Rather, designers are looking at improving the strutural aspects of the cars these days as they believe it is in these area that the next break-through in car modelling is achievable. Designers are adding innovative designs to improve the car passive aerodynamics: Wiliams' FW26 for example has a short front nose cone to improve air flow both under and above the car, right to the rear wing area. This design is rare and uncommon in F1 although the physics of such aerodynamic design is well understood and used frequently in the aerospace industry.
secondly, there has got to be more leeway given for the braking components which will inevitably suffer greater punishments in achieving an acceptable level of braking for a larger moving mass. remember newton's law of motion? or how the skyline eventually lost to the AE86 in Initial D? (ok bad eg coz its manga)
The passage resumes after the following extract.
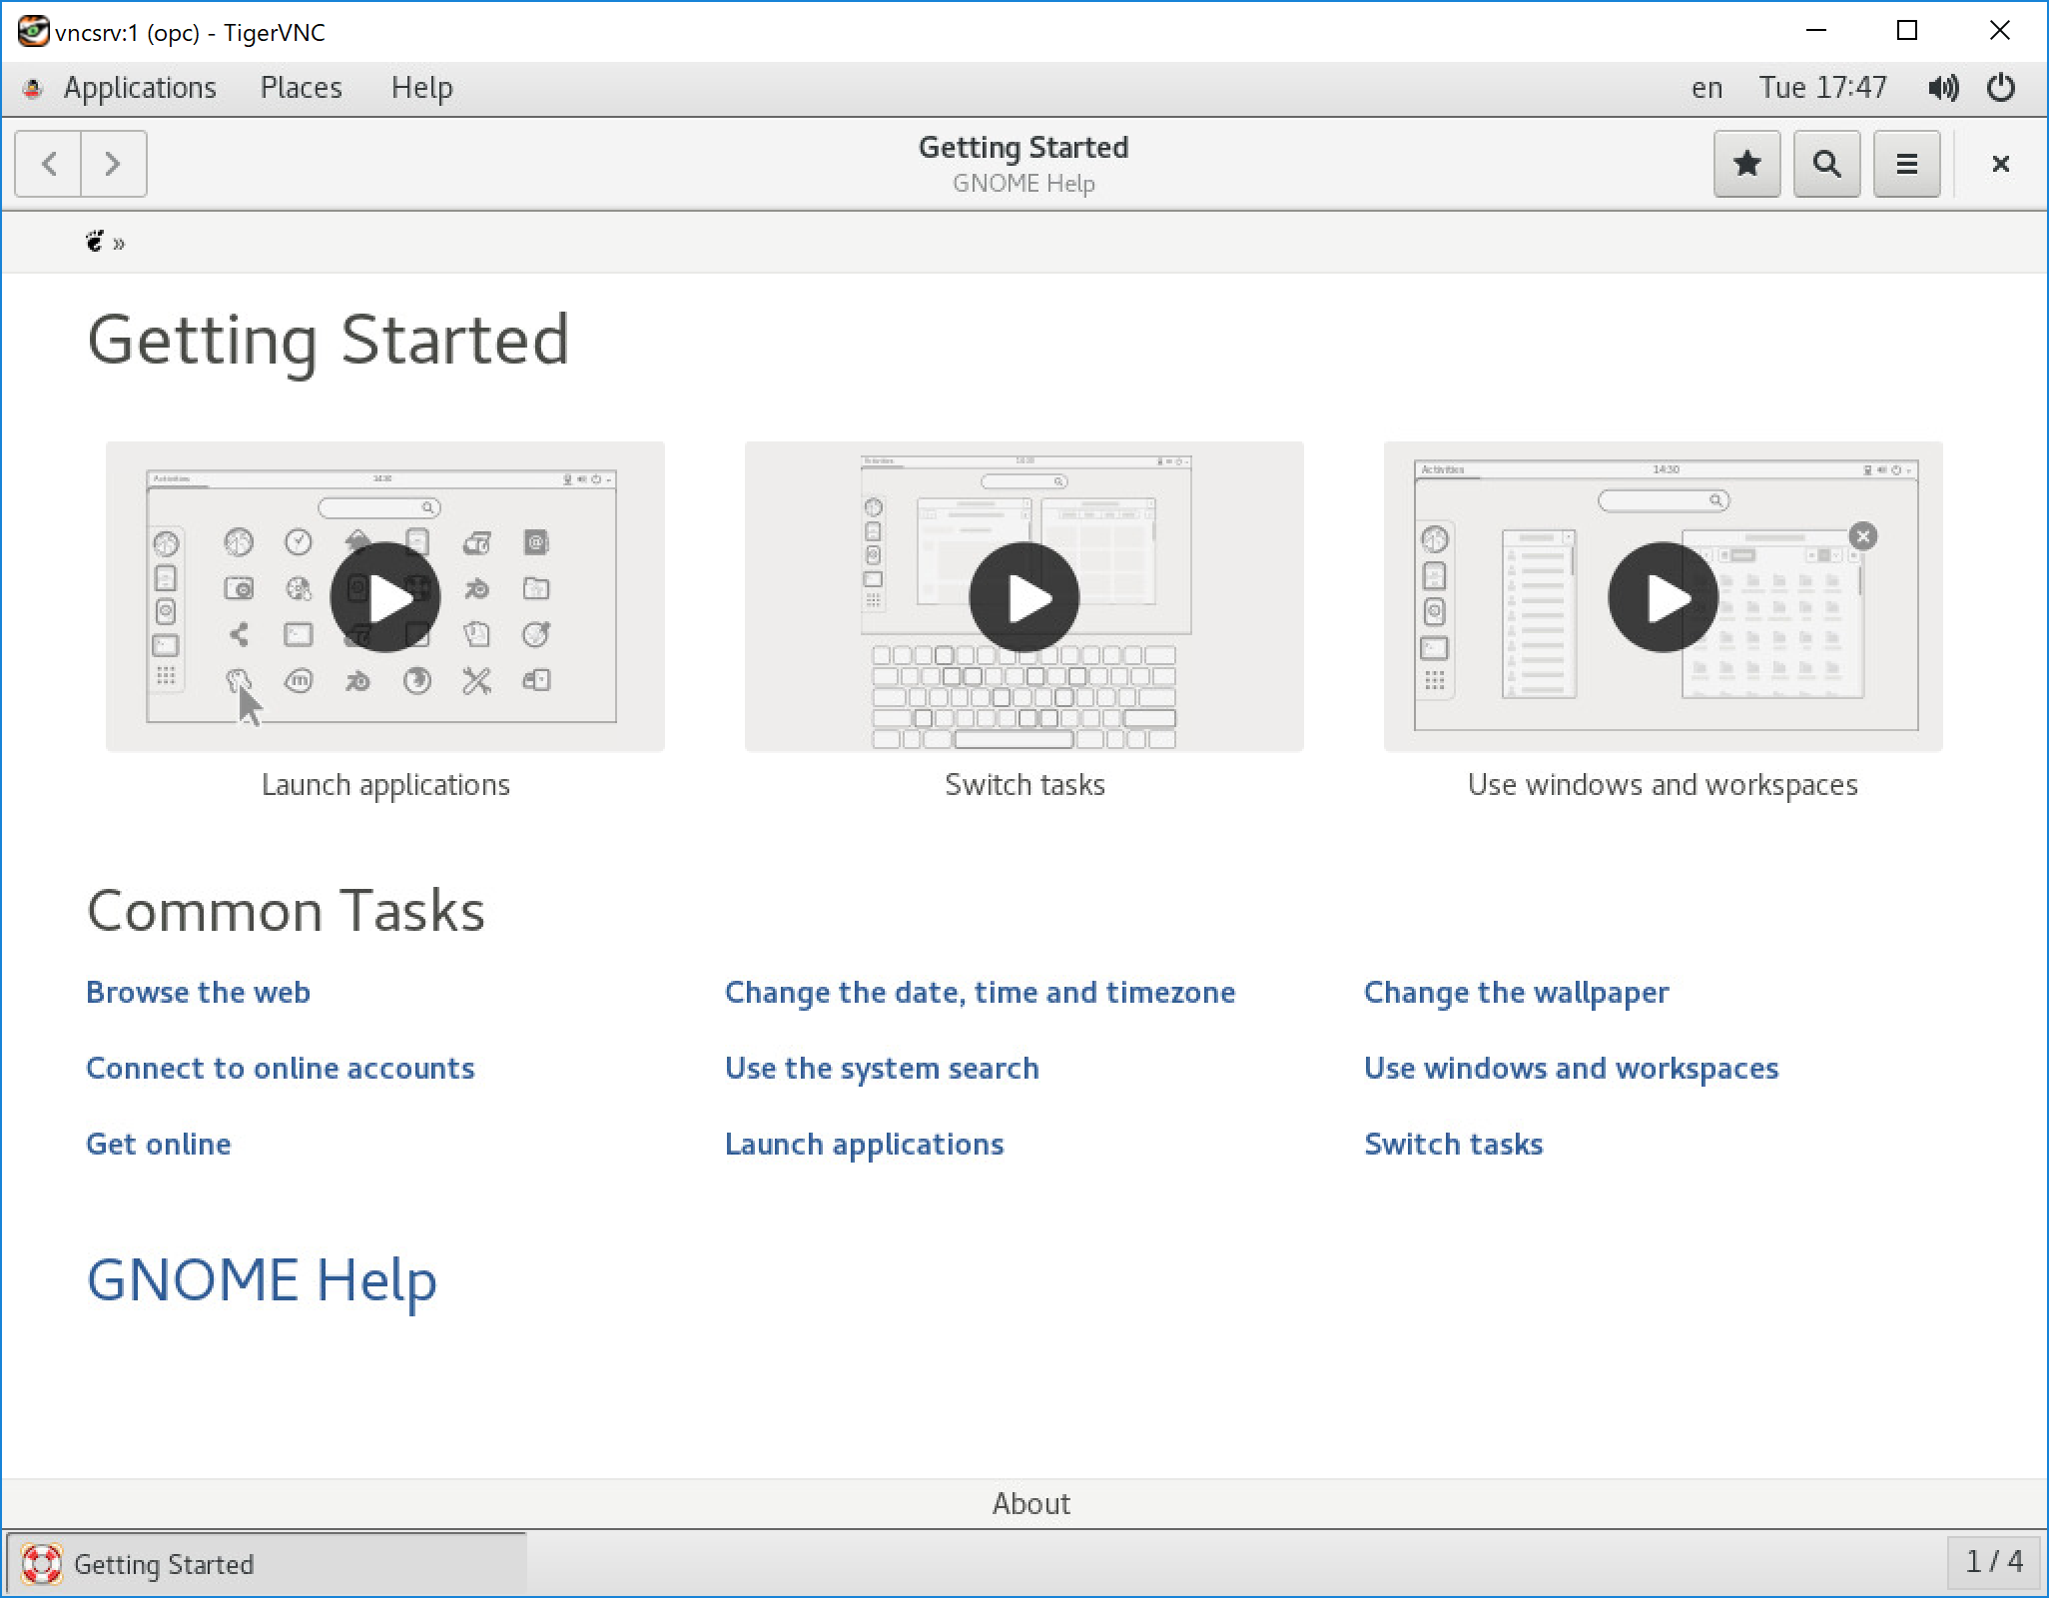
Task: Click the bookmark star icon
Action: pyautogui.click(x=1746, y=164)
i think the key to the solution is still to keep the idea simple, with minimal mechanics to achieve maximum effects using sturdy, lightweight materials like kevlar and carbon fibre.
just another tot. aeroplanes use reverse thrust mechanisms during landings to help diffuse the planes' forward momentum during landing. perhaps it would be feasible to incorporate some fuzzy logic, motion sensing thrusters at each wheel running on fuel from the gas tank? lets say u wanna brake, the 4 thrusters fire in reverse, counteracting the forward momentum and shortens the braking distance. during a corner, the sensors detects which wheel is losing grip and the correlatory thruster fires upwards, generating additional downforce on that portion of the vehicle thereby improving overall grip. the car's external would have to undergo major works to accomodate the multi directional firing of the thrusters, but the overall savings in weight could be significant as compared to using all those hydraulics and stuff! so, waddaya think ppl?
(i'm talking cock again ) -
jet thrusters?Originally posted by tailslide:i hope that you guys haven't forgotten, using high horsepower to offset an increased mass often results in less desirable by effects. firstly, there has got to be more consideration given for the additional stress undertaken by the drivetrain and the increased complexity of the suspension system to bring about some stability during the cornering scenarios.
secondly, there has got to be more leeway given for the braking components which will inevitably suffer greater punishments in achieving an acceptable level of braking for a larger moving mass. remember newton's law of motion? or how the skyline eventually lost to the AE86 in Initial D? (ok bad eg coz its manga)
i think the key to the solution is still to keep the idea simple, with minimal mechanics to achieve maximum effects using sturdy, lightweight materials like kevlar and carbon fibre.
just another tot. aeroplanes use reverse thrust mechanisms during landings to help diffuse the planes' forward momentum during landing. perhaps it would be feasible to incorporate some fuzzy logic, motion sensing thrusters at each wheel running on fuel from the gas tank? lets say u wanna brake, the 4 thrusters fire in reverse, counteracting the forward momentum and shortens the braking distance. during a corner, the sensors detects which wheel is losing grip and the correlatory thruster fires upwards, generating additional downforce on that portion of the vehicle thereby improving overall grip. the car's external would have to undergo major works to accomodate the multi directional firing of the thrusters, but the overall savings in weight could be significant as compared to using all those hydraulics and stuff! so, waddaya think ppl? (i'm talking cock again )
i'd rather stick to the movable aero devices. -
anyway, for u all, u forget that weight takes a toil when there is insufficient downforce. now if such a system was installed in a car, the downforce generated during braking would not only be enough to counter the increased mass, it would even allow the car to have a much shorter braking distance than a much lighter car.